» **EXERCISE TASK 1**
In the text on Franciscan poverty, what did Francis see when he gazed into the mirror of creation?
» **EXERCISE TASK 2**
List every interpretation of Poverty that the text on Franciscan poverty says the last formation book gave.

Approaches to Poverty
As a result of these many influences, what poverty means for one person
is not necessarily what poverty
means to another. The challenge I face to make a reality of simplicity
in my life may not be another's who
may need the trappings of a wealthy life to entertain clients who do
not share Franciscan ideals as I
remember Jack pointing out at the last Council meeting. Poverty for
these people may be the challenge of
being detached, free of avarice etc. Awareness of personal differences,
and focus on Jesus, will hopefully
free us from any judgements of each other.
The last formation book we used gave several interpretations of Poverty:
Imitation of the poverty of Jesus and Mary. To follow in Jesus' footsteps and live in poverty, was an invitation to share the creative inner liberty of Jesus himself. Jesus was a truly free man. When conflict came, he could not be bought. He was in no way tied down or imprisoned by material possessions, nor did he need to gather them around him, before he could function. Francis first began to follow Jesus in the externals of his itinerant life as a preacher, but as his love for God grew, so he sought increasingly to identify with Jesus' surrender. | |
Having nothing for oneself, | |
Being content with the essentials of life | |
Being ready to be among the poor. |
The Franciscan Way Of Life
How do lay members express the Franciscan charism? By living the
Franciscan life in their secular
condition, in the environment in which they live, work and play
celebrating the Franciscan liturgy and
calendar, praying the Prayer of the Church and participating in
the Sacraments, sharing in the fraternity
dimension of the Franciscan life, share reflections and actions,
contribute to fraternity activities and
projects, taking Christ and his values as our own, reading Scripture
and reflecting on it, reading Franciscan
material and deepening our relationship with God in our daily
prayer life. Francis gazed into the mirror of
creation and saw Christ; Clare gazed into the mirror of Christ.
She says "Gaze upon him, think about him
and contemplate him, if you want to imitate him." Clare
understood imitation as far more than merely
copying him. It meant becoming like Christ by doing what he did
primarily i.e. being one with the Father,
one with His will putting the teachings into action in our own lives. The reality, the concrete actions result
from Franciscan ideals.

» **DATA LINES**
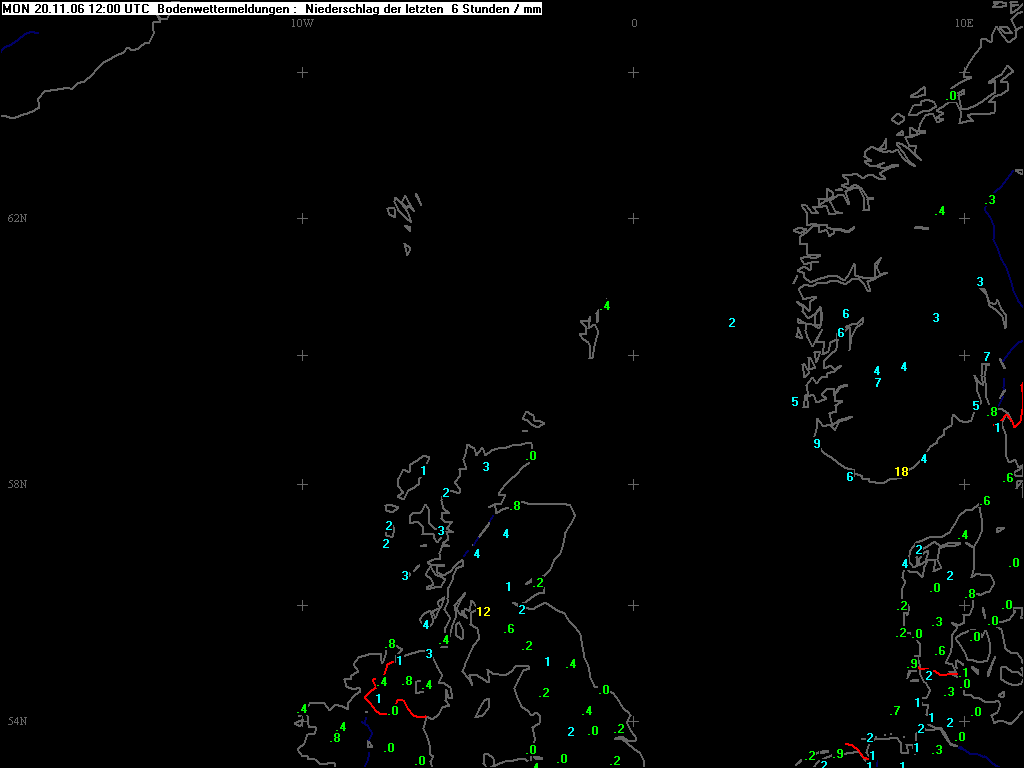1024x768 pixels.
Task: Click the 10W longitude label
Action: (301, 22)
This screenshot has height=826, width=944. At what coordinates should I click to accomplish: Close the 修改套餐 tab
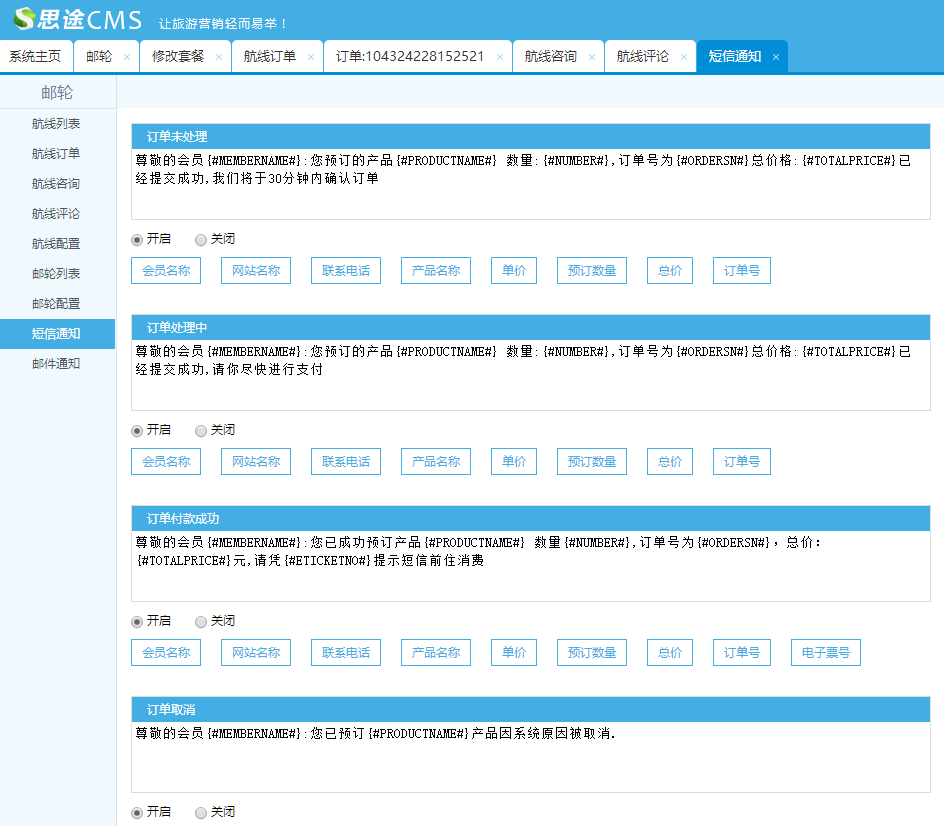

» **WRITTEN REPLY 1**
He saw Christ.

» **WRITTEN REPLY 2**
- Imitation of the poverty of Jesus and Mary
- Having nothing for oneself
- Being content with the essentials of life
- Being ready to be among the poor